Ikemefuna felt his legs melting under him. And he was afraid to look back. As the man who had
cleared his throat drew up and raised his machete, Okonkwo looked away. He heard the blow. The
pot fell and broke in the sand. He heard Ikemefuna cry, “My father, they have killed me!” as he ran
towards him. Dazed with fear, Okonkwo drew his machete and cut him down. He was afraid of
being thought weak. (60-61)
• In spite of being advised not to attend the ceremony, Okonkwo transgresses this order by killing
Ikemefuna himself. To what extent do you think his behaviour is a product of the community or,
rather, his personal grievances?
Things Fall Apart:
Transgression
• It is asserted throughout the novel that Okonkwo is
driven by a fear of weakness. He personally kills
Ikemefuna - his foster son – because of this.
• While this fear is driven by his father’s weakness and
poor reputation in Umuofia, this desire to be
respected leads him to transgress its cultural values.

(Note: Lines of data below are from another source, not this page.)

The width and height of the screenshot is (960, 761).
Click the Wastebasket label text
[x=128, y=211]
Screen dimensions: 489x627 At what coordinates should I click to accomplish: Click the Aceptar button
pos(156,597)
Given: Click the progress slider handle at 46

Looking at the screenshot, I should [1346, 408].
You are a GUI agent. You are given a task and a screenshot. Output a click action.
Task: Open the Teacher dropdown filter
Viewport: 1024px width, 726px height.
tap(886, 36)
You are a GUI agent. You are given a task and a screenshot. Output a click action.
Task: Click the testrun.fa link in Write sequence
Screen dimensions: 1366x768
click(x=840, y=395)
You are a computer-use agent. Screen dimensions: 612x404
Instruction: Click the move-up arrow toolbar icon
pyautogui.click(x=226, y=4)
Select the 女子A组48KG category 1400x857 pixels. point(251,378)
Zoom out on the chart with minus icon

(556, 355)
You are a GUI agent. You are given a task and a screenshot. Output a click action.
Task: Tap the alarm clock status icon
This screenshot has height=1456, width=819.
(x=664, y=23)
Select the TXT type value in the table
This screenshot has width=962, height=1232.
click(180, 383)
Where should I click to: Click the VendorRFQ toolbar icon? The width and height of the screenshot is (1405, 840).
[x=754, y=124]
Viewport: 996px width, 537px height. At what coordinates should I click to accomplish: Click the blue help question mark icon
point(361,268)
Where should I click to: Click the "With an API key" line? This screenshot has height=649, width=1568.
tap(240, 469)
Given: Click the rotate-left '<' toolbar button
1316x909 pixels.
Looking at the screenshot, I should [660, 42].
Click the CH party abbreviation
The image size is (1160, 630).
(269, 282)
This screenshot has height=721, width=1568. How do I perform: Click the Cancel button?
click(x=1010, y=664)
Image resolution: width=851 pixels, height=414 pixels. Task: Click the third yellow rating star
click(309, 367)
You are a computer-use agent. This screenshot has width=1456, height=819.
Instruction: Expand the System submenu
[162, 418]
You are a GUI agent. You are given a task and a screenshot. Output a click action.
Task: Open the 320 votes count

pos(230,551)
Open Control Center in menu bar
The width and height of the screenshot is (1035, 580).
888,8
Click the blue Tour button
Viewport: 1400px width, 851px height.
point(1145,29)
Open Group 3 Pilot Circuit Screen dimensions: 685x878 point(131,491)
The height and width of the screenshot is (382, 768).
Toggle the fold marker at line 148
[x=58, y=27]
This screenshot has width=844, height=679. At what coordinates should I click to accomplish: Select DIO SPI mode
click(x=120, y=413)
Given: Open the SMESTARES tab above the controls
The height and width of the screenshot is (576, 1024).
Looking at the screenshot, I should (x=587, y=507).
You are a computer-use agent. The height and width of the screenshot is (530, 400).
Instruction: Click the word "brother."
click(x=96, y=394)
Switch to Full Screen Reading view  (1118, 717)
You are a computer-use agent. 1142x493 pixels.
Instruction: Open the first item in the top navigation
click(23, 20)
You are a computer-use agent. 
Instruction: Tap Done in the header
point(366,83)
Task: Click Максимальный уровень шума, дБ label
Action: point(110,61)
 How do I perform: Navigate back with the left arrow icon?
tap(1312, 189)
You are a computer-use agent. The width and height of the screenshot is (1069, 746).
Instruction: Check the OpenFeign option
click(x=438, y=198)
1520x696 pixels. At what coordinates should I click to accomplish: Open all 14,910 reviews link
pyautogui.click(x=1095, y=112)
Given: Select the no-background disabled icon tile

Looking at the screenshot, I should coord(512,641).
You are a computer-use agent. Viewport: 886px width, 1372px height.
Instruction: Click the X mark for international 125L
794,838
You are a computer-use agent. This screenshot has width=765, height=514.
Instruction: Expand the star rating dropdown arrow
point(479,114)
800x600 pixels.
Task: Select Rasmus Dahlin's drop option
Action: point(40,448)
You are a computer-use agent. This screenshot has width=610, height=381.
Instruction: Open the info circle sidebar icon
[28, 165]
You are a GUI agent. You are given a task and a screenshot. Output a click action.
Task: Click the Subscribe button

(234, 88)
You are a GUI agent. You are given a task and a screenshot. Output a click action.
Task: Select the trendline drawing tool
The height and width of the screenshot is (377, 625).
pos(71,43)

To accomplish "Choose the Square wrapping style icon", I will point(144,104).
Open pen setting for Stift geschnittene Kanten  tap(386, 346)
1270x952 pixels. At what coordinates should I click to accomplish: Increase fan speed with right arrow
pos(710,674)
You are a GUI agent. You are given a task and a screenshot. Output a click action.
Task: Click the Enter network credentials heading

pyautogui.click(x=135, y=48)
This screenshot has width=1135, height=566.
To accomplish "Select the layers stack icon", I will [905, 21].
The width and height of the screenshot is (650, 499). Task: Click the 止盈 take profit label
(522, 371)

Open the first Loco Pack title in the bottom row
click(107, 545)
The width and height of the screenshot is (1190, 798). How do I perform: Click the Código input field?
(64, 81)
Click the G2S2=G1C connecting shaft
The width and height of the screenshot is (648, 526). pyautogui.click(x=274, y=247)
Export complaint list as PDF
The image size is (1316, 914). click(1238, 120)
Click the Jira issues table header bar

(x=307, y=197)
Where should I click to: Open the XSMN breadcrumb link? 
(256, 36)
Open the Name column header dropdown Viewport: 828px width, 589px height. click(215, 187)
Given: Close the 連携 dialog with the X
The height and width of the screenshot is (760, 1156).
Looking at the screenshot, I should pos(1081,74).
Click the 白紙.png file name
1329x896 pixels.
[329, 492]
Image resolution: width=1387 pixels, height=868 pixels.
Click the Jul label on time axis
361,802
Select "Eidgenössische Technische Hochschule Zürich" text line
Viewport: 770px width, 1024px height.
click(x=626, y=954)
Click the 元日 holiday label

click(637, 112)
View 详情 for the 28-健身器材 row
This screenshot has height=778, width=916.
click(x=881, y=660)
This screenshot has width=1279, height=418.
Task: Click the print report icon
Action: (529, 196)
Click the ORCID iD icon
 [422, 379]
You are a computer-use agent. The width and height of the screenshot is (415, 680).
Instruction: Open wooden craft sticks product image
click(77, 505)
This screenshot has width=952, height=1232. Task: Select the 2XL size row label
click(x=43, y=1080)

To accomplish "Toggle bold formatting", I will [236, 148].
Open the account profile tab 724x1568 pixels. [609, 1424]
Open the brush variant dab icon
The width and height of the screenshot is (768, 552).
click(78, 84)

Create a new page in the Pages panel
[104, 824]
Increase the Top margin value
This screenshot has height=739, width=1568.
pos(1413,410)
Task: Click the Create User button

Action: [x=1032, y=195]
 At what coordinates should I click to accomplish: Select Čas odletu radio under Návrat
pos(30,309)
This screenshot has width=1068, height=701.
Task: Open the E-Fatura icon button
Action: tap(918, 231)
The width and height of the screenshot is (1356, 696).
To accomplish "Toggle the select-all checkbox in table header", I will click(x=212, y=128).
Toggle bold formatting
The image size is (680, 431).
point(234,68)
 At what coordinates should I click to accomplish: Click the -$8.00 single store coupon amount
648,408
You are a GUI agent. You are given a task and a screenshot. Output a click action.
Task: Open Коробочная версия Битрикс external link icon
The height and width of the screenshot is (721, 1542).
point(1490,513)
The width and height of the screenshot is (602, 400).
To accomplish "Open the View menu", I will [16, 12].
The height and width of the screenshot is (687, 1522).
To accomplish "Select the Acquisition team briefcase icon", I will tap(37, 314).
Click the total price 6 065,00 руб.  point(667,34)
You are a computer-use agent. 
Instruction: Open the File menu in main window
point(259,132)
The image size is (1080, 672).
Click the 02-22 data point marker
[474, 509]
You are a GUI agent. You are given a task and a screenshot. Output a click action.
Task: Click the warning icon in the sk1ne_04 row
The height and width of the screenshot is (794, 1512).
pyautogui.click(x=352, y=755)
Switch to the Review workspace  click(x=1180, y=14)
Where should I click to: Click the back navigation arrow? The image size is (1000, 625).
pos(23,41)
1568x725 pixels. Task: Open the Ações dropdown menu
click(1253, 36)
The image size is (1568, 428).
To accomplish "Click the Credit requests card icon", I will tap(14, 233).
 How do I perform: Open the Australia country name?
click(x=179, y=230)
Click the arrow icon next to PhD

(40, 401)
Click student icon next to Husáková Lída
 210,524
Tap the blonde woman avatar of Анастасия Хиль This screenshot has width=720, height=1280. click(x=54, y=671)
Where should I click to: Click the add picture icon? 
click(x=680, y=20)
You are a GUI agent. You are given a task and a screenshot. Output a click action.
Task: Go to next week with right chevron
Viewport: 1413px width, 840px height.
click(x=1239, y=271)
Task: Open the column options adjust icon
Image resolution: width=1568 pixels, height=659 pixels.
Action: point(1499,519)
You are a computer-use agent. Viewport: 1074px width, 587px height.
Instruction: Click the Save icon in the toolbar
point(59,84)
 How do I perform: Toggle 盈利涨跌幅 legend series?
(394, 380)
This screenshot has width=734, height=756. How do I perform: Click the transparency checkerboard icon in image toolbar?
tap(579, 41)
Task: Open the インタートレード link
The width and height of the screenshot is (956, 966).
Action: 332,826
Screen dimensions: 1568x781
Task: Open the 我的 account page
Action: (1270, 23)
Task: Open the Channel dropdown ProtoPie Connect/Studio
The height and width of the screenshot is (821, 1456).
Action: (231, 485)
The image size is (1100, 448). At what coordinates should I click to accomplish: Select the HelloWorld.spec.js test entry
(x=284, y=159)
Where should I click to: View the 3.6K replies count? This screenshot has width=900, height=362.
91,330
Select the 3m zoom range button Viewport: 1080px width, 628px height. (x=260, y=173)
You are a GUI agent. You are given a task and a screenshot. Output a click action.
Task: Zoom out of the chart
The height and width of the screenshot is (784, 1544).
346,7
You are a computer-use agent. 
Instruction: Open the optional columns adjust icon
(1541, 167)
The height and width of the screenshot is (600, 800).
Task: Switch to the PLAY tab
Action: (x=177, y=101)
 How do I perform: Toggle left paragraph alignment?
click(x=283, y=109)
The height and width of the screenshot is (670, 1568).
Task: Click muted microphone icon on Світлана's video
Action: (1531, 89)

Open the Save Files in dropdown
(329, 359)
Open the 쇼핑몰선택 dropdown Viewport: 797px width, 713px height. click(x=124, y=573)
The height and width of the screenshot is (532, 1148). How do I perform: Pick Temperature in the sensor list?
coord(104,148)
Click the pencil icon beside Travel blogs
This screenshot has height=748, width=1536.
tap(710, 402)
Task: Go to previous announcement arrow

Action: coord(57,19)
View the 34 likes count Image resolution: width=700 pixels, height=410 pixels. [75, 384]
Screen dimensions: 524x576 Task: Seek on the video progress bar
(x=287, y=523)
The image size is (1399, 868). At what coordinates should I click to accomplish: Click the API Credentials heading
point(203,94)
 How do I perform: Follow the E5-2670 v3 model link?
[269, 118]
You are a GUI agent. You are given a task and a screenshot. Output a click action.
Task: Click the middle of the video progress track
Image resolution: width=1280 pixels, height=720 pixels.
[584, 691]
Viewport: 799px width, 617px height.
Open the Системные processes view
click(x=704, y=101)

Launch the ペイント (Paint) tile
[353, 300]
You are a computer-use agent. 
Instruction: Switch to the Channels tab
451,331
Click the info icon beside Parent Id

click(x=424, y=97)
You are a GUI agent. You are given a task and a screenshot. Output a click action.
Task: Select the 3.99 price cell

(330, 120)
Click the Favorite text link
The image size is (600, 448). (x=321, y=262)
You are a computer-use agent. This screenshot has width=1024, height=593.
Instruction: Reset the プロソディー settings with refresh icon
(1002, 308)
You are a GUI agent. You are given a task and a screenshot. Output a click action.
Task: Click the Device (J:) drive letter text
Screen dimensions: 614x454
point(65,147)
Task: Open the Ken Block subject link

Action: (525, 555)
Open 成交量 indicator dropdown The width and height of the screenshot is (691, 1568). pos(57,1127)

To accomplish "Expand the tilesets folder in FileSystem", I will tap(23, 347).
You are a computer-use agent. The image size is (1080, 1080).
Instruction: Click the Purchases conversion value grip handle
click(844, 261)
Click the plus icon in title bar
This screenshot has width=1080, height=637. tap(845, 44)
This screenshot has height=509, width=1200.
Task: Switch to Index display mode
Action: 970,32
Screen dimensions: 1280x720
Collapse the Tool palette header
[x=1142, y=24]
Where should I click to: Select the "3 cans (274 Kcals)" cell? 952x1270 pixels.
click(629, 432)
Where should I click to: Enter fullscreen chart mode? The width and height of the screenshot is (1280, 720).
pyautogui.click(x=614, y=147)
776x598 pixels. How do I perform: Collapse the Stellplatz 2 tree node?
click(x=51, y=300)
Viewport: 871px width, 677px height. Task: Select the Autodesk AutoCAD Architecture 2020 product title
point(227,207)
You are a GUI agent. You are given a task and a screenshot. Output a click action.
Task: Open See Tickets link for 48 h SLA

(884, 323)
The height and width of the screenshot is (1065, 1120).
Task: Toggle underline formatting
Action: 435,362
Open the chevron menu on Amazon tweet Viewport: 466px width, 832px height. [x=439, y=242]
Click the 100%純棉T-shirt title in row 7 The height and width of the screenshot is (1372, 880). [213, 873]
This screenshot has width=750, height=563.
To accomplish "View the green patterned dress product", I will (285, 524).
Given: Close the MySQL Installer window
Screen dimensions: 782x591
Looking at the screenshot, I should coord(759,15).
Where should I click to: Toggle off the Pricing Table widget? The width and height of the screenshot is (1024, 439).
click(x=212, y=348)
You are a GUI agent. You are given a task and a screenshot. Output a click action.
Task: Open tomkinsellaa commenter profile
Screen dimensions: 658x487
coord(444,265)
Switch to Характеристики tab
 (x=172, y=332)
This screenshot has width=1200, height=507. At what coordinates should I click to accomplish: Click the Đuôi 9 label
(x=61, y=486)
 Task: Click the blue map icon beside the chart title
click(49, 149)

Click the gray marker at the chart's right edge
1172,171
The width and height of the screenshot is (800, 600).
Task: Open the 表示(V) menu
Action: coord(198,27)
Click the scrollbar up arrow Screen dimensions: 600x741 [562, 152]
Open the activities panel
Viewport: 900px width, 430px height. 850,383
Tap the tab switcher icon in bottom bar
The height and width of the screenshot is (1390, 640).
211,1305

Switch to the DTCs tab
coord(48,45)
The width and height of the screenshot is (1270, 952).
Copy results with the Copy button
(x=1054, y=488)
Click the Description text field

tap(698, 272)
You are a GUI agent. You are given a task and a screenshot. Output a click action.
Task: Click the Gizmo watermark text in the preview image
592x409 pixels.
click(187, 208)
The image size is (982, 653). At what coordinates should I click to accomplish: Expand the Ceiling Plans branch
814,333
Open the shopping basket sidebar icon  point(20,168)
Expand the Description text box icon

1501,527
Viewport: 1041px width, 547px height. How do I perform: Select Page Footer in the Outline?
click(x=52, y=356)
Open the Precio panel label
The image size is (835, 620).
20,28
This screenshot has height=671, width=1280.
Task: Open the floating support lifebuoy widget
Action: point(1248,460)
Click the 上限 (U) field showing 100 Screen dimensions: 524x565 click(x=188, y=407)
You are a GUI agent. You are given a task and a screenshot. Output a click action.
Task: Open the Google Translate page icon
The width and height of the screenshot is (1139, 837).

• Classical case of Hubris. He is repeatedly punished in
the novel by other members of the community. E.g.:
Beating his wife and killing a woman.
Things Fall Apart:
Transgression
• It was deeper and more intimate than the fear of evil and
capricious gods and of magic, the fear of the forest, and of
the forces of nature, malevolent, red in tooth and claw. (13)
• His fear of weakness is stronger than his fear of spirits,
god or divine punishment. This is one of the reasons why
this mundane fear, haunted by his father, is transgressive.
• Okonkwo’s hypermasculinity is linked to his rejection of
anything feminine. E.g.: ‘But it was as silly as all
women’s stories’ (75).
Things Fall Apart:
Transgression
• Like Oedipus Rex, the world of the novel is one in which
mistakes are punished. Okonkwo’s hubris overrides
cultural values and practices in the community.
• He ferociously beats his wife Ojiuga during the sacred
Week of Peace. His brutality is tied to his rejection of
anything that he deems gentle or womanly.
• While he repents for his sin, his brutal behaviour,
particularly against women, is maintained throughout the
novel, leading him to be exiled by his own community.
Things Fall Apart

• “When did you become a shivering old woman,” Okonkwo asked himself,
“you, who are known in all the nine villages for your valor in war? How
can a man who has killed five in battle fall to pieces because he has added
a boy to their number? Okonkwo, you have become a woman indeed.”
(65)
• Consider the conflicts depicted in Part One of Things Fall Apart, and
Okonkwo’s view on masculinity and femininity. Is the novel being critical
of his behaviour or accounting for it as a part of his culture?